Using both JOIN+WHERE in a single query without using cast fails. CollarID has type character varying(50). Replacing SELECT COUNT(*) with SELECT * has no effect on the strange query.

I also tried a natural join, but it fails if I add the where clause:

select *
  from "Senderstart"
natural join "Individdata" 
 where "CollarID" = '2224';
ERROR:  DB-Library error: DB #: 102, DB Msg: General SQL Server error: Check messages from the SQL Server, OS #: -1, OS Msg: , Level: 15
DrLove73 commented 5 years ago

I used this code SELECT TOP 100 t.*, t.[text], s.last_execution_time FROM sys.dm_exec_cached_plans AS p INNER JOIN sys.dm_exec_query_stats AS s ON p.plan_handle = s.plan_handle CROSS APPLY sys.dm_exec_sql_text(p.plan_handle) AS t ORDER BY s.last_execution_time DESC; to monitor MSSQL server for incoming SQL commands. If you want to filter to specific part of query, add WHERE t.[text] LIKE N'%opstinaId%'

In case of join, select mesto.*, opstina.* FROM mssql.mesto join mssql.opstina on mesto."opstinaId" = opstina."opstinaId" , seams tds-fdw calls TWO commands: SELECT [mestoId], [naziv], [opstinaId], [PTT] FROM [izp].[mesto] and SELECT [opstinaId], [drzavaId], [naziv] FROM [izp].[opstina] and then it joins them in PostgreSQL!

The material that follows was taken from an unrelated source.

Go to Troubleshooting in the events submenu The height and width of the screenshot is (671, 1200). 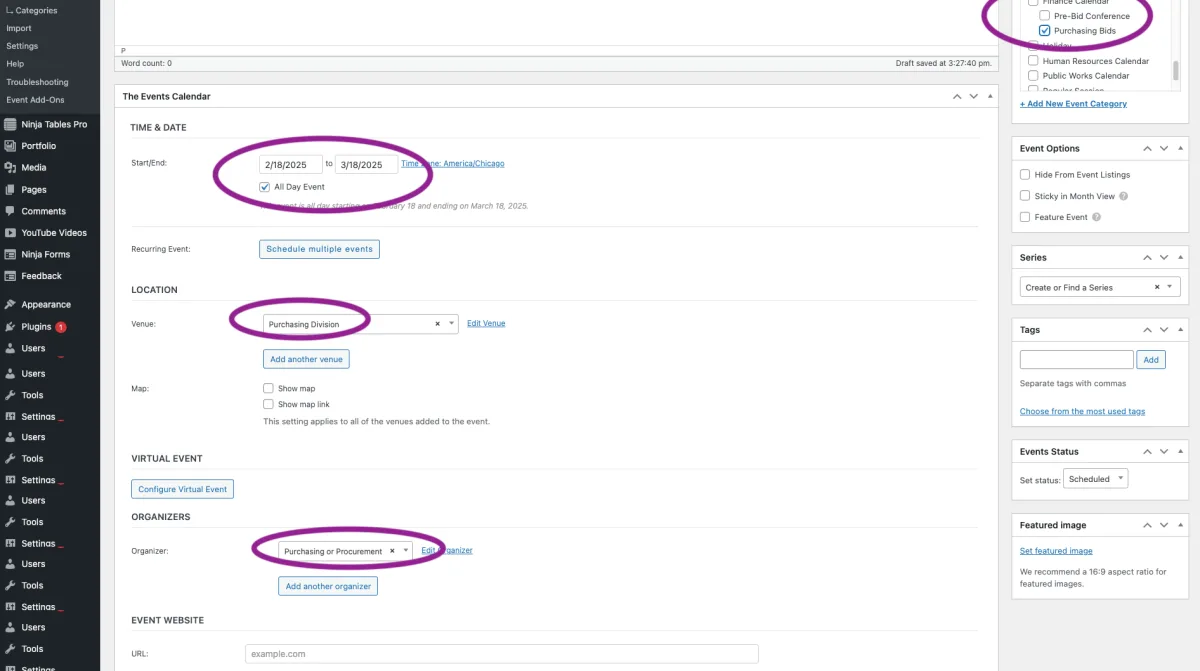point(37,82)
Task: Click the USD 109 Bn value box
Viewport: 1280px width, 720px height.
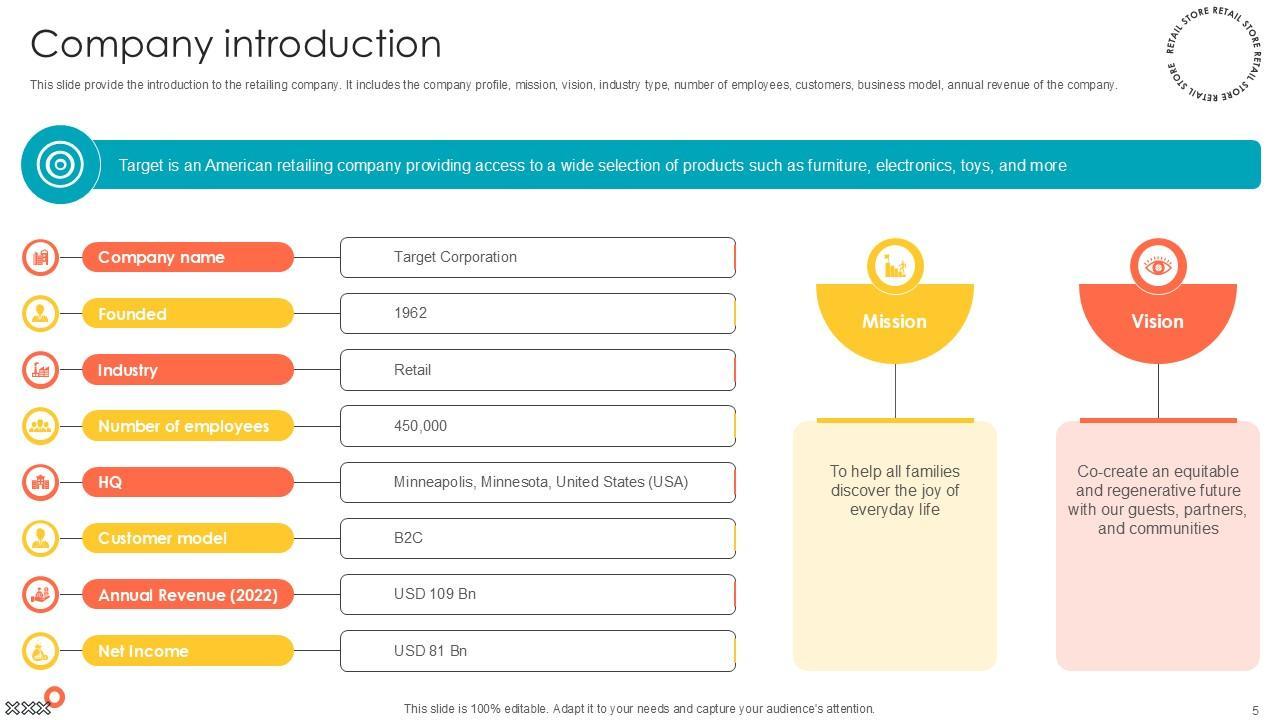Action: 538,594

When WHERE clause is added to JOIN, select mesto.naziv, opstina.* FROM mssql.mesto join mssql.opstina on mesto."opstinaId" = opstina."opstinaId" where mesto."naziv" = 'Malo Crniće' , MSSQL server gets SELECT [opstinaId], [drzavaId], [naziv] FROM [izp].[opstina] WHERE (((CAST((SELECT CAST(null as smallint)) as smallint)) = [opstinaId])) command which gives EMPTY result, and second query is never made!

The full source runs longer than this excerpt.